───── Given entries

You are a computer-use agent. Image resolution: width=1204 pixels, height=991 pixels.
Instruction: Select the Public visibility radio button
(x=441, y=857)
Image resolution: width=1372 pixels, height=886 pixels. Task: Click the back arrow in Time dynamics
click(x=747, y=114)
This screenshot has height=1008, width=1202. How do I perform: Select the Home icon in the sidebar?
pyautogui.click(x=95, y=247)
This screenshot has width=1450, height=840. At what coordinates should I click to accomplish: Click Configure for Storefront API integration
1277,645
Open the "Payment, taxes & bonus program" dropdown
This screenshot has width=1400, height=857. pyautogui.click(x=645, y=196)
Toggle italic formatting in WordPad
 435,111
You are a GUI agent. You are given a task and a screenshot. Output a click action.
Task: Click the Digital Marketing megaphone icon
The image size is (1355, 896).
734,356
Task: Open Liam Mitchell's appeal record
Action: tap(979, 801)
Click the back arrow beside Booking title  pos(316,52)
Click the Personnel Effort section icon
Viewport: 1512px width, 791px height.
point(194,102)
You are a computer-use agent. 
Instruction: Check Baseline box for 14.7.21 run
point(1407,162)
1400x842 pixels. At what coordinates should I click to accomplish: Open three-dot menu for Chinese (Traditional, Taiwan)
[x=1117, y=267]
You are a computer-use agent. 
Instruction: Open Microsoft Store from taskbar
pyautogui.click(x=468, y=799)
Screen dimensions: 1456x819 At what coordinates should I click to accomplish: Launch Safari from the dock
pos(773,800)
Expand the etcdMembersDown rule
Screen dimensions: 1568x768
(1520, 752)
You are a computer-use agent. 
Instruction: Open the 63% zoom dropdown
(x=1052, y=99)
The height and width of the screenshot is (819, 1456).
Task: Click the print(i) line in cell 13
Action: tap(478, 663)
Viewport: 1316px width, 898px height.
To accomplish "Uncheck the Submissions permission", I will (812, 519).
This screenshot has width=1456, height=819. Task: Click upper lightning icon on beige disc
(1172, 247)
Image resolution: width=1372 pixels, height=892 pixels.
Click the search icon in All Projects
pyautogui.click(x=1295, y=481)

──────────

● **Exercise brief**:
Your job is to restate all of the data word for word.

● **Your response**:
You are a computer-use agent. Image resolution: width=1204 pixels, height=991 pixels.
Instruction: Select the Public visibility radio button
(x=441, y=857)
Image resolution: width=1372 pixels, height=886 pixels. Task: Click the back arrow in Time dynamics
click(x=747, y=114)
This screenshot has height=1008, width=1202. How do I perform: Select the Home icon in the sidebar?
pyautogui.click(x=95, y=247)
This screenshot has width=1450, height=840. At what coordinates should I click to accomplish: Click Configure for Storefront API integration
1277,645
Open the "Payment, taxes & bonus program" dropdown
This screenshot has width=1400, height=857. pyautogui.click(x=645, y=196)
Toggle italic formatting in WordPad
 435,111
You are a GUI agent. You are given a task and a screenshot. Output a click action.
Task: Click the Digital Marketing megaphone icon
The image size is (1355, 896).
734,356
Task: Open Liam Mitchell's appeal record
Action: tap(979, 801)
Click the back arrow beside Booking title  pos(316,52)
Click the Personnel Effort section icon
Viewport: 1512px width, 791px height.
point(194,102)
You are a computer-use agent. 
Instruction: Check Baseline box for 14.7.21 run
point(1407,162)
1400x842 pixels. At what coordinates should I click to accomplish: Open three-dot menu for Chinese (Traditional, Taiwan)
[x=1117, y=267]
You are a computer-use agent. 
Instruction: Open Microsoft Store from taskbar
pyautogui.click(x=468, y=799)
Screen dimensions: 1456x819 At what coordinates should I click to accomplish: Launch Safari from the dock
pos(773,800)
Expand the etcdMembersDown rule
Screen dimensions: 1568x768
(1520, 752)
You are a computer-use agent. 
Instruction: Open the 63% zoom dropdown
(x=1052, y=99)
The height and width of the screenshot is (819, 1456).
Task: Click the print(i) line in cell 13
Action: tap(478, 663)
Viewport: 1316px width, 898px height.
To accomplish "Uncheck the Submissions permission", I will (812, 519).
This screenshot has width=1456, height=819. Task: Click upper lightning icon on beige disc
(1172, 247)
Image resolution: width=1372 pixels, height=892 pixels.
Click the search icon in All Projects
pyautogui.click(x=1295, y=481)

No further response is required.